• [INFORMATION SHOWN]
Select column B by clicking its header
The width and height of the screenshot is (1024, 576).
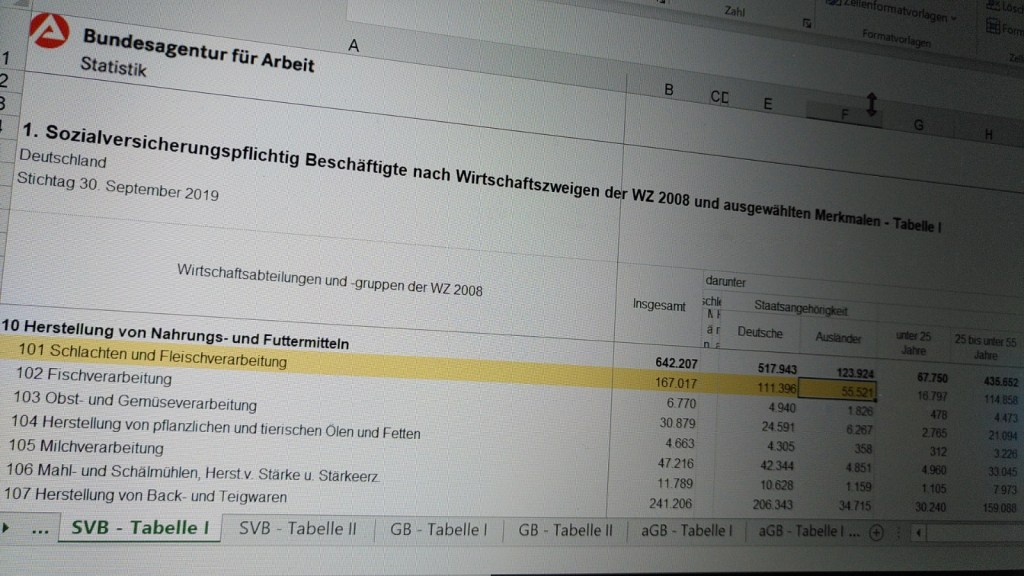pyautogui.click(x=668, y=89)
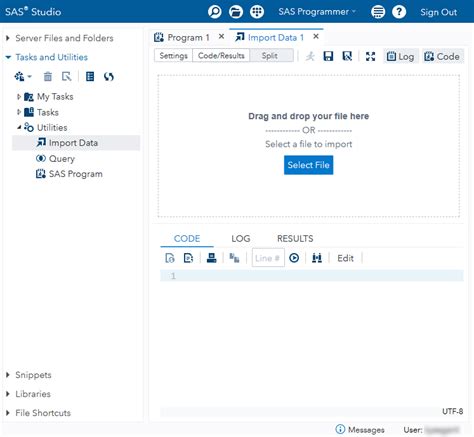Viewport: 474px width, 437px height.
Task: Click the search icon in header
Action: (x=215, y=12)
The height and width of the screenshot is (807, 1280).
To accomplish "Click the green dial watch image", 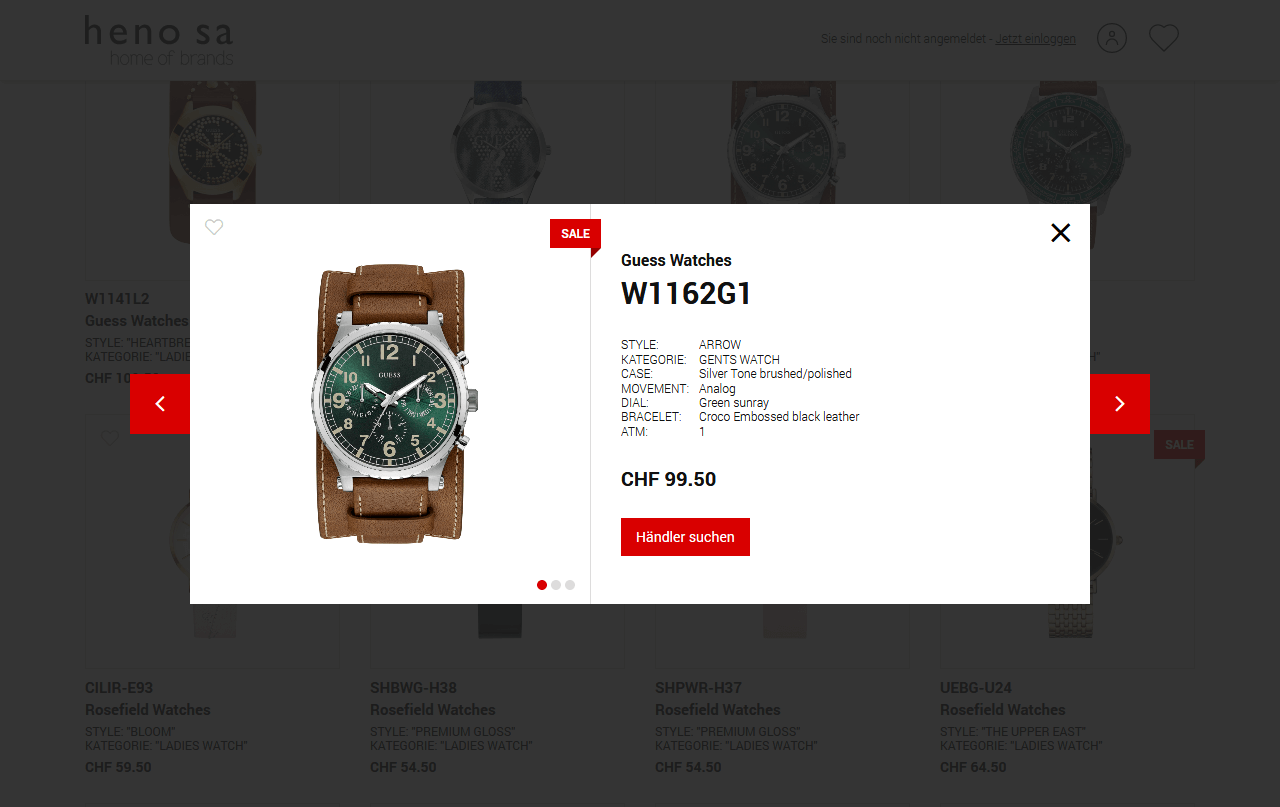I will pos(391,404).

• [EXERCISE DETAILS] Starting at the line above that contains "The width and", transcribe every line exactly through the line that contains "The height and", including that last one, and skip the pictures.

• [OUTPUT OF THE EXERCISE]
The width and height of the screenshot is (1024, 576).
pyautogui.click(x=668, y=89)
Viewport: 474px width, 437px height.
Task: Click the search icon in header
Action: (x=215, y=12)
The height and width of the screenshot is (807, 1280).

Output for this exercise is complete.